General Girão e outros 3 deputados usaram cota parlamentar para divulgar atos antidemocráticos

Cota parlamentar é dinheiro público e deveria ser usado para atividades ligadas ao mandato – Foto: José Aldenir

A Procuradoria-Geral da República (PGR) aponta, em investigação, que quatro deputados do PSL, aliados do presidente Jair Bolsonaro, fizeram repasses de verbas para divulgar atos antidemocráticos. Entre eles, está o General Girão, deputado federal do Rio Grande do Norte.

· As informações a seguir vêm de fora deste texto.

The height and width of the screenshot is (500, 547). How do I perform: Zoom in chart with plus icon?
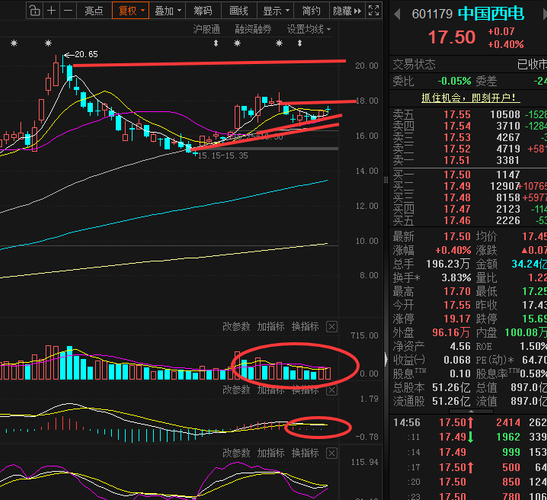coord(51,11)
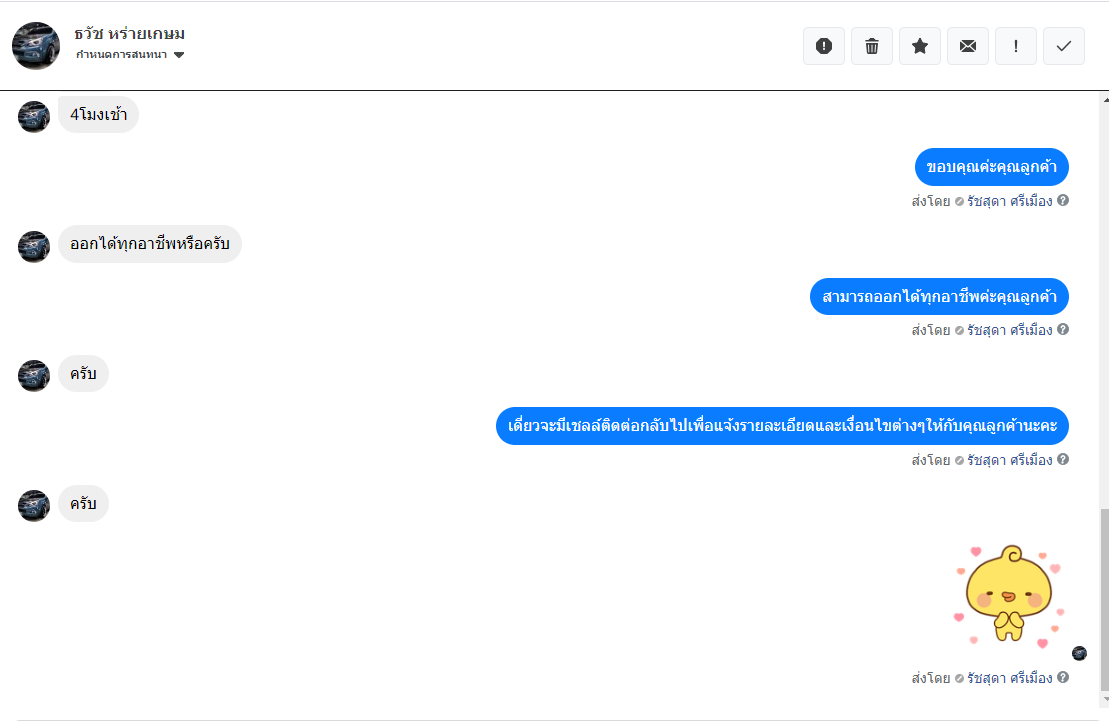The height and width of the screenshot is (721, 1109).
Task: Click the yellow chick sticker
Action: point(1009,597)
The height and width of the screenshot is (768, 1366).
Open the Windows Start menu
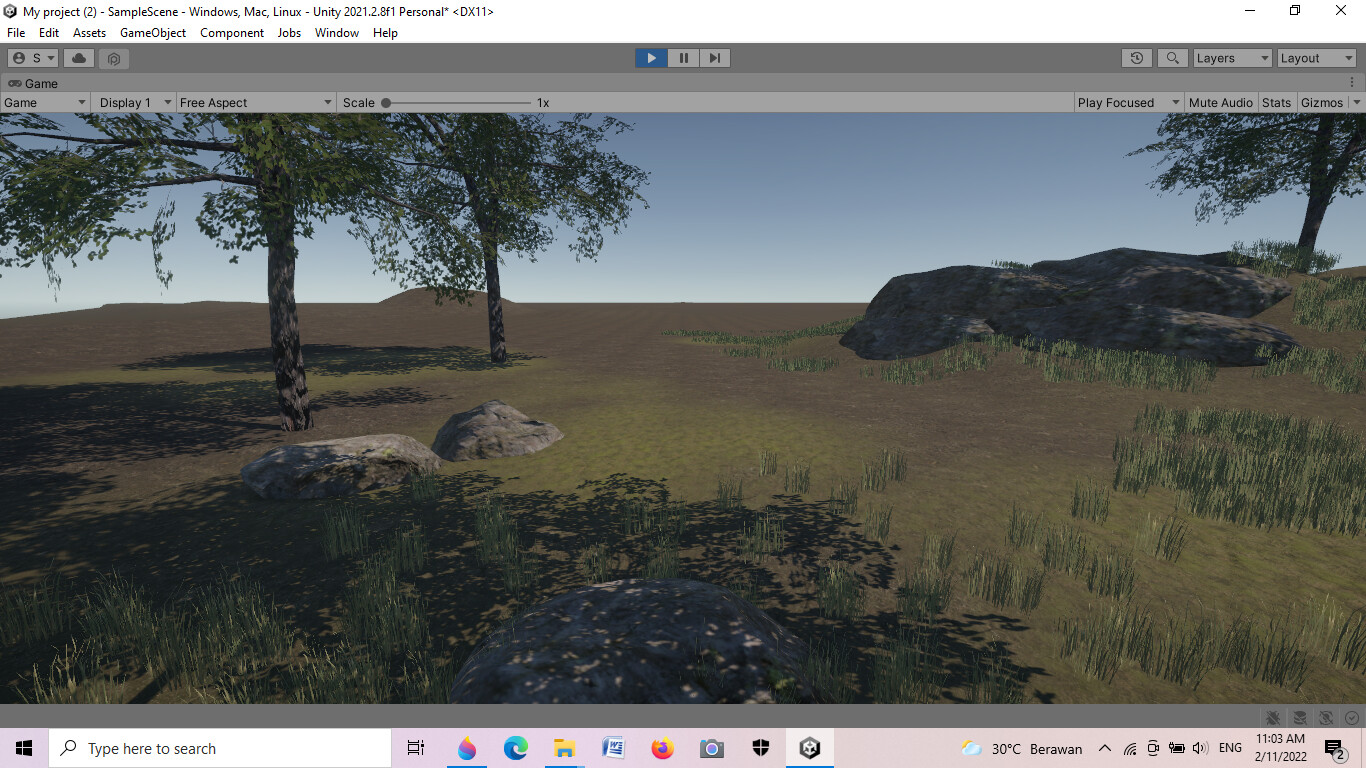pos(22,747)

O dinheiro era da cota parlamentar, verba pública que deveria ser usada para atividades ligadas ao mandato. Os valores usados na divulgação podem ter chegado a R$ 30,3 mil.

Além do parlamentar do RN, Bia Kicis (PSL-DF), Guiga Peixoto (PSL-SP) e Aline Sleutjes (PSL-PR) estão envolvidos.

O dinheiro da cota parlamentar desembolsado pelos deputados foi destinado à empresa Inclutech Tecnologia de Informação, que pertence ao publicitário Sérgio Lima. Ele é o responsável pela marca do partido que Bolsonaro pretende criar, o Aliança pelo Brasil.

Na semana passada, Moraes havia determinado a quebra dos sigilos bancários dos quatro parlamentares suspeitos de repassar cota parlamentar para divulgar os atos antidemocráticos, de outros cinco outros deputados e de um senador também bolsonarista.

Em nota, a assessoria do deputado General Girão afirmou que ele não financiou nenhum tipo de manifestação e que os contratos firmados com a empresa Inclutech foram para prestação de serviços relacionados à logomarca General Girão, à elaboração e manutenção do site do parlamentar e à produção de relatórios diários de notícias.